#### Sayfa Alıntısı
• • • •

CHP Genel Merkezi’nde 11 büyükşehir belediye başkanının katıldığı basın toplantısında konuşan İmamoğlu, İBB çalışanları hakkında başlatılan özel teftişle ilgili görüşlerini açıkladı.
İstanbul Büyükşehir Belediyesi (İBB) Başkanı Ekrem İmamoğlu, İBB çalışanları hakkında başlatılan ‘özel teftişle’ ilgili İçişleri Bakanı Süleyman Soylu’nun istifa etmesi gerektiğini söyledi. İmamoğlu, tespit yapılıyorsa tutuklama olması gerektiğini ayırca soruşturmanın İBB’ye değil, adli sicil kaydını veren Adalet Bakanlığı’na açılması gerektiğini kaydetti.
İçişleri Bakanı Süleyman Soylu’nun Tweet atarak bir soruşturma izni işleminin başlattığını duyuran İmamoğlu, “Ben açıkçası Twitter’dan bir soruşturma izni vererek başlattığını ilk kez duyuyorum.” dedi.
“İçişleri Bakanı Soylu’nun terörle ilgili mücadelesini buradan biz ona öğretecek değiliz” diyen İmamoğlu, yanlış giden bazı hususları kamuoyuna aktarmak istediğini ifade etti.

• • • •

#### Satırlar
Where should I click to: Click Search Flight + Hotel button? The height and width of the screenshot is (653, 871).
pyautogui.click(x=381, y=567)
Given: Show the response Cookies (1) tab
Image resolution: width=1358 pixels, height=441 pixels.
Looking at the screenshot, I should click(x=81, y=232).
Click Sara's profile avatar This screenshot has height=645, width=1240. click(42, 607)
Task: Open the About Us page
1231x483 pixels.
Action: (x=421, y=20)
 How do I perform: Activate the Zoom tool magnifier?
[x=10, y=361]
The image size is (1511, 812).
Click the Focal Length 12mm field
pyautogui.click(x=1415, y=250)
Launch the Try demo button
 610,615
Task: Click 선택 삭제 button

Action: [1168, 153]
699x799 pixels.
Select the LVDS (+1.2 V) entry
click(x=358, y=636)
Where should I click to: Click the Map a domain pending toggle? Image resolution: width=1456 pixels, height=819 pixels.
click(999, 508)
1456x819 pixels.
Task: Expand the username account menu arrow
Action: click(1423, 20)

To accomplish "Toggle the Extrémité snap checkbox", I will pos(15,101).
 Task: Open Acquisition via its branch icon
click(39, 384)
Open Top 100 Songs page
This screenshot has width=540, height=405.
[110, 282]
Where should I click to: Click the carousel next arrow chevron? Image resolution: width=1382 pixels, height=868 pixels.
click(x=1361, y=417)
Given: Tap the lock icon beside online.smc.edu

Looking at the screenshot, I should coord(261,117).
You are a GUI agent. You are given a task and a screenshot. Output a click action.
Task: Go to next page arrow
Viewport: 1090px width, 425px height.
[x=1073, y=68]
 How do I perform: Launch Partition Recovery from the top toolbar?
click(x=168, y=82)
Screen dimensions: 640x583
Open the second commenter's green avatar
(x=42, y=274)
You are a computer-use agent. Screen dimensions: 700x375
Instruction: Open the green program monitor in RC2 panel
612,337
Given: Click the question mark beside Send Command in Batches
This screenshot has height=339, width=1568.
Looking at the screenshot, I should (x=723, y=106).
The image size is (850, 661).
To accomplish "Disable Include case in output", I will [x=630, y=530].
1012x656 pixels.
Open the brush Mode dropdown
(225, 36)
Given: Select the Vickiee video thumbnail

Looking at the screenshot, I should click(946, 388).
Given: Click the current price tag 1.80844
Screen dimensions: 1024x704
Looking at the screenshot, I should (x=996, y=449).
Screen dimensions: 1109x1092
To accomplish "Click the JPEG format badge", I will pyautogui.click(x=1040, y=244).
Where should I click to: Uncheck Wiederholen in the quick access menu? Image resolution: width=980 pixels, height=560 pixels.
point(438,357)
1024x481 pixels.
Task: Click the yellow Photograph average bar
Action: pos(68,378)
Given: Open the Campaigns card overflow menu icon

• • • •

#### Yazılı Problem 1
Sayfa alıntısına göre basın toplantısına kaç büyükşehir belediye başkanı katılmıştır?
#### Yazılı Problem 2
Sayfa alıntısında “İstanbul Büyükşehir Belediyesi” ifadesinden başlayıp “istediğini ifade etti.” ifadesi de dâhil olmak üzere o ifadeye kadar uzanan bölümü, “İçişleri Bakanı” ifadesini “Bakan” ile değiştirerek yeniden yazınız.

#### Beklenen Çıktı 1
Basın toplantısına 11 büyükşehir belediye başkanı katılmıştır.

#### Beklenen Çıktı 2
İstanbul Büyükşehir Belediyesi (İBB) Başkanı Ekrem İmamoğlu, İBB çalışanları hakkında başlatılan ‘özel teftişle’ ilgili Bakan Süleyman Soylu’nun istifa etmesi gerektiğini söyledi. İmamoğlu, tespit yapılıyorsa tutuklama olması gerektiğini ayırca soruşturmanın İBB’ye değil, adli sicil kaydını veren Adalet Bakanlığı’na açılması gerektiğini kaydetti.
Bakan Süleyman Soylu’nun Tweet atarak bir soruşturma izni işleminin başlattığını duyuran İmamoğlu, “Ben açıkçası Twitter’dan bir soruşturma izni vererek başlattığını ilk kez duyuyorum.” dedi.
“Bakan Soylu’nun terörle ilgili mücadelesini buradan biz ona öğretecek değiliz” diyen İmamoğlu, yanlış giden bazı hususları kamuoyuna aktarmak istediğini ifade etti.